The following is a press release from the Office of Norfolk District Attorney Michael W. Morrissey:
A Canadian woman, convicted in 2008 on animal cruelty charges for running a puppy mill in Stoughton, pled guilty to perjury, identity fraud and furnishing false information in a court proceeding on August 7 for pretending to be someone else throughout that Norfolk Superior Court prosecution.
The woman was known as Linda Snow when she was indicted for animal cruelty charges in connection with running Missy’s Puppyland on Park Street in Stoughton and renting a Randolph house that was severely damaged with animal filth when she used it as a chaotic breeding ground for dozens of dogs.
The woman, whose real name is Gloria Marriott, had created the alternate Linda Snow identity using information from a young girl who died in childhood on the North Shore decades ago.
Even as she was pleading guilty on all of her 2008 indictments, she had already created another false identity – Mary Howard – which she used to skip out on her probation and start afresh in Connecticut.
But police in Connecticut caught up with her after she brought her companion, Mark Zimmerman, who had fled his own Norfolk County indictments, to a Connecticut health care facility under a false name and abandoned him there unconscious.
She was serving time for new animal cruelty and related charges in Connecticut in 2011 when she was indicted again in Norfolk County for the perjury.
Her guilty plea August 7 resulted in Judge Kenneth Fishman imposing a sentence of two years incarceration, five years of probation, and just over $74,456 in restitution to the Animal Rescue League of Boston, which, cared for the animals she had abused and the owner of the home that she severely damaged.
Her committed sentence includes credit for the time she has been incarcerated in Framingham State Prison since being brought back to Massachusetts last September on a Governor’s Warrant.
“The false identities and the lies are an odd sideshow, but it is the underlying case that is most disturbing,” District Attorney Morrissey said. “This was a terrible example of animal cruelty. Eighty-nine dogs had to be rescued from deplorable conditions, many of them malnourished, diseased and literally caked in filth. She showed no interest in the chance at community rehabilitation that the court offered her in 2008, and now she is deservedly going to jail.”

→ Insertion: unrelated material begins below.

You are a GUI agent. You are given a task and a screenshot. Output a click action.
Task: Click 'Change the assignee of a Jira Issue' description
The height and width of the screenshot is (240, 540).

Much of Marriott’s background is unknown, including details of her entry to the United States from Canada.
Immigration and Customs Enforcement has lodged a detainer so that she can be deported from the United States when she gets out of jail.
“It is appropriate that the homeowner will get some measure of restitution for the damages,” District Attorney Morrissey said. “But perhaps most important is that all of the dogs that have been in her control have since been made safe.”